(TAREAS PENDIENTES)
1. ¿Concuerdan con la reseña del espectáculo las afirmaciones siguientes? Responde sí o no a cada una y cita literalmente las palabras de la reseña que lo deciden. (a) El espectáculo tiene lugar los viernes en el Teatro Infanta Isabel. (b) El show combina monólogo, música en vivo y recuerdos. (c) El espectáculo idealiza el pasado de forma exagerada.
2. Reproduce el pasaje de la reseña del espectáculo desde "El Teatro Infanta" hasta "de humor masivo.", ambos incluidos, y sustituye "monólogo" por "comedia".
3. Escribe la continuación de la reseña del espectáculo a partir del punto en que termina.

El Teatro Infanta Isabel tiene cita fija los viernes con la generación que creció entre bocadillos de chorizo, cromos y canciones de cassette. Se trata de “Yo sobreviví a la EGB”, el show de Jordi Merca que mezcla monólogo, música en vivo y recuerdos para convertir la nostalgia en un arma de humor masivo.
Basta con que se enciendan las luces para que la platea se transforme en un aula de los ochenta. Jordi Merca, en el papel de profesor gamberro y cómplice, convierte el escenario en un recreo compartido donde todo resulta familiar: desde las canciones que marcaron una época hasta los objetos y anécdotas grabados para siempre. La temática no podía estar mejor elegida: me parece una idea original y con sello propio, un concepto que solo este espectáculo consigue materializar con tanta cercanía y complicidad. De hecho, su propuesta va más allá de enumerar recuerdos, los reactiva con picardía y ritmo, como si el público volviera a pasar lista en la EGB.
El público objetivo está claro: quienes pasaron por este sistema educativo en los setenta y ochenta. Sin embargo, el espectáculo no se queda anclado en esa franja generacional. Para quienes llegamos después —como es mi caso— resulta igualmente fácil de seguir, porque el mismo hilo conductor continuó en los noventa: las asignaturas, los profesores, los programas de televisión de sobremesa o incluso las canciones convertidas en himnos atemporales. La nostalgia, en este caso, no levanta muros, sino que se abre camino como un idioma común. Y, además, está bien gestionada: el espectáculo acierta en evocar el pasado sin caer en idealizaciones exageradas. Se ríe de los ridículos de la época, de los errores propios o de incómodas situaciones de entonces, pero siempre con cariño, transformando la memoria colectiva en un humor común y cercano.

(Datos almacenados)
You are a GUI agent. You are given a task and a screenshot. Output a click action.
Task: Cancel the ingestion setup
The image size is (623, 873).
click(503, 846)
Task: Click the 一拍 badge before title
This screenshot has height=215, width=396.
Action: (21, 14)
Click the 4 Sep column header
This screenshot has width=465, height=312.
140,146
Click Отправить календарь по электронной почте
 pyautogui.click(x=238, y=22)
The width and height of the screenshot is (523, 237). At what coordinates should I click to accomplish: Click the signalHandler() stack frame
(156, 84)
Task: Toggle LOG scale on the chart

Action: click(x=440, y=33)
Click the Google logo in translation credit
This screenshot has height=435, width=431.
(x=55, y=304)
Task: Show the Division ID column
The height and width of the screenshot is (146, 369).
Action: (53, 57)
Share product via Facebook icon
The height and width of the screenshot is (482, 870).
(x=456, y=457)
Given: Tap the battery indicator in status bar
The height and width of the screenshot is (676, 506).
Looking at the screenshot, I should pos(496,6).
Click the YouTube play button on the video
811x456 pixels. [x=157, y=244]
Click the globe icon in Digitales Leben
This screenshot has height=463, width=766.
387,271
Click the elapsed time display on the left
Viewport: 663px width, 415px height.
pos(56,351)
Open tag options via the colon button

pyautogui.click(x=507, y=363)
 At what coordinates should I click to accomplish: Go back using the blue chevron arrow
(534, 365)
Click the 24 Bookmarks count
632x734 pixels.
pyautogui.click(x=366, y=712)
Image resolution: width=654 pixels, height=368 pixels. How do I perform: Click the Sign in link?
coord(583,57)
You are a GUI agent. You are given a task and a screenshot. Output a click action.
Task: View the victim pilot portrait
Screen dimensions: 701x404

(RESPUESTAS ESCRITAS)
1.
(a) Sí: «El Teatro Infanta Isabel tiene cita fija los viernes».
(b) Sí: «mezcla monólogo, música en vivo y recuerdos».
(c) No: «el espectáculo acierta en evocar el pasado sin caer en idealizaciones exageradas».

2.
El Teatro Infanta Isabel tiene cita fija los viernes con la generación que creció entre bocadillos de chorizo, cromos y canciones de cassette. Se trata de “Yo sobreviví a la EGB”, el show de Jordi Merca que mezcla comedia, música en vivo y recuerdos para convertir la nostalgia en un arma de humor masivo.

3.
Las habilidades comunicativas de Jordi Merca son el auténtico motor del espectáculo. Su gestualidad facial y corporal resulta deslumbrante: cada mueca y exageración física potencia la anécdota hasta arrancar la carcajada. A ello se suma un manejo de la voz cargado de inflexiones, capaz de pasar de la confidencia al grito exagerado con la naturalidad de quien domina el tempo cómico. Pero lo que realmente marca la diferencia es su relación con el público. Siguiendo la línea de lo que hoy se estila en el género del monólogo, no se limita a lanzar chistes desde el escenario; conversa, pregunta y provoca respuestas, convirtiendo cada función en algo único e irrepetible. De hecho, entre los asistentes abundan los repetidores, porque saben que nunca verán el mismo show. Nadie se libra de su estilo directo y desvergonzado: ni los grupos de amigos, ni las parejas cómplices, ni los profesores, ni siquiera el que escribe estas líneas, al que Merca dedicó un comentario con ironía afilada sobre cómo los treinta “no me estaban sentando del todo bien”.
Otro de los pilares fundamentales de “Yo sobreviví a la EGB” es la música en directo. Apenas pisamos el patio de butacas, nos recibe Joaquín Rodríguez, vocalista y pianista, estableciendo un vínculo inmediato con el público y anticipando que la experiencia va más allá del monólogo. A lo largo de la función, las canciones se mezclan con la narración y con los recuerdos, evocando la época y potenciando la nostalgia: himnos de los ochenta y noventa suenan en versiones que invitan a cantar, a mover los pies y a seguir sintiéndonos jóvenes. Pero la música no se queda solo en acompañamiento; el espectáculo incluye momentos sorprendentes y originales, como un examen en forma de concurso con regalos de época, en el que el público participa activamente, poniendo a prueba su rapidez. Gracias a esta combinación de humor, música e interacción, cada función mantiene un ritmo constante, rompe cualquier posible monotonía y deja al público con la sensación de haber vuelto a vivir un recreo de la EGB, como si los años no hubieran pasado.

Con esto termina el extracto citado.